I look at this and think: New Coke!
Acutally, they already have done “Looney Tunes: The Next Generation” in the form of “Tiny Toon Adventures” and “Animaniacs”, but nothing beats a classic like “What’s Opera, Doc?” for sheer genius.
By the way, Warner Brothers and Chuck Jones did a highly underrated cartoon in the same year as “What’s Opera, Doc?” called “The Three Little Bops”. It’s the Three Little Pigs story done be-bop style, and it really works.
In conclusion: Duck Season!
I have to make a correction on the animator of “The Three Little Bops”. It was Friz Freleng.
Also: Elmer Season!
“Be vewy, vewy qwiet, we’re hunting Elmers! Heh heh heh heh”. 🙂
Personally, I fall into the don’t-get-too-bent-out-of-shape camp.
You sure about that?
Floyd Gottfredson’s Mickey Mouse comic strip was a pretty terrific action-adventure strip. It’s likely that those were reprinted in the Mickey Mouse comics you mentioned. There’s a long sequence reprinted in the Smithsonian Collection of Newspaper Comics (a must-have in any library).

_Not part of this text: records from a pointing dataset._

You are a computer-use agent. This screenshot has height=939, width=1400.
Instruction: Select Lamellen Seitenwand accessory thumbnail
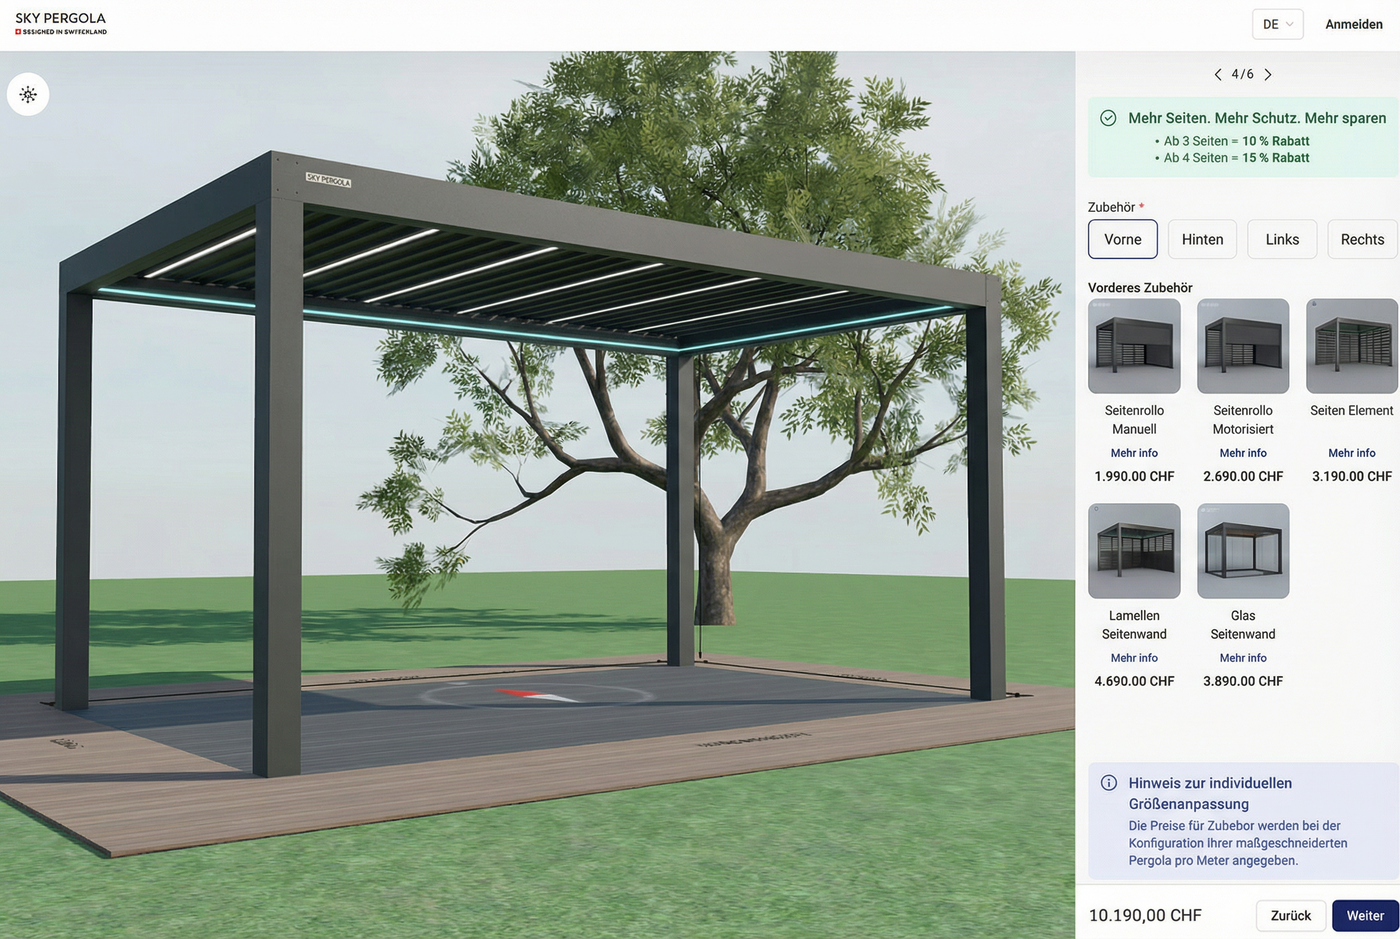click(x=1134, y=551)
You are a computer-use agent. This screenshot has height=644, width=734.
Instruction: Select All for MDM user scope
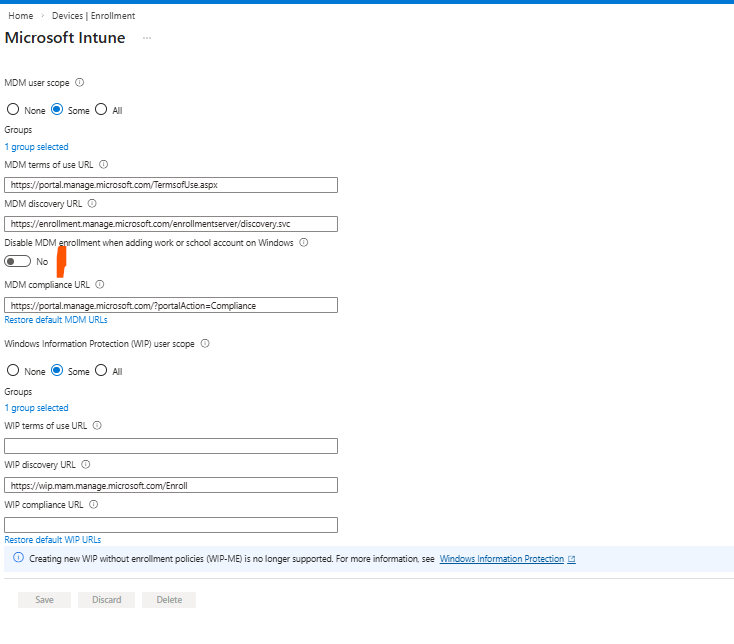point(101,110)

Like Donald Duck, he’s a character whose best stories were far removed from the animation medium in which he debuted.
… what kids are talking about today,” says Sander Schwartz, president of Warner Bros. Animation. The plots are action-oriented, filled with chases and fights. Each character possesses a special crime-fighting power.
They want to turn Bugs Bunny and Daffy Duck into superheroes? SUPERHEROES?????
Blasphemy, I tell you! BLASPHEMY!!!
The only connection this cast should have with the superhero crimefighting genre is as a spoof. Think “Duck Dodgers in the 24 1/2 Century.”
Now I have no objection to the superhero genre per se. I even liked the Teenage Mutant Ninja Turtles (partly because they didn’t take the show too seriously – that show was almost a spoof itself).
But this idea that kids today won’t watch a cartoon unless it has “plots … filled with chases and fights” is a load of horse hockey. Sander Schwartz needs to pull his head out.
Hi,
Why are they destroying our favourite Looney Tunes? I love the old looney tunes. And Loonatics is a disgrace to the our favourite Looney tunes.
Sander Schwartz, Director of Warner Bros Animation is destroying the good cartoons. He only wants to get profit. That’s all. And All of the blames goes to him.
Stop this nonsense at once. Otherwise our excellent cartoon culture is doomed.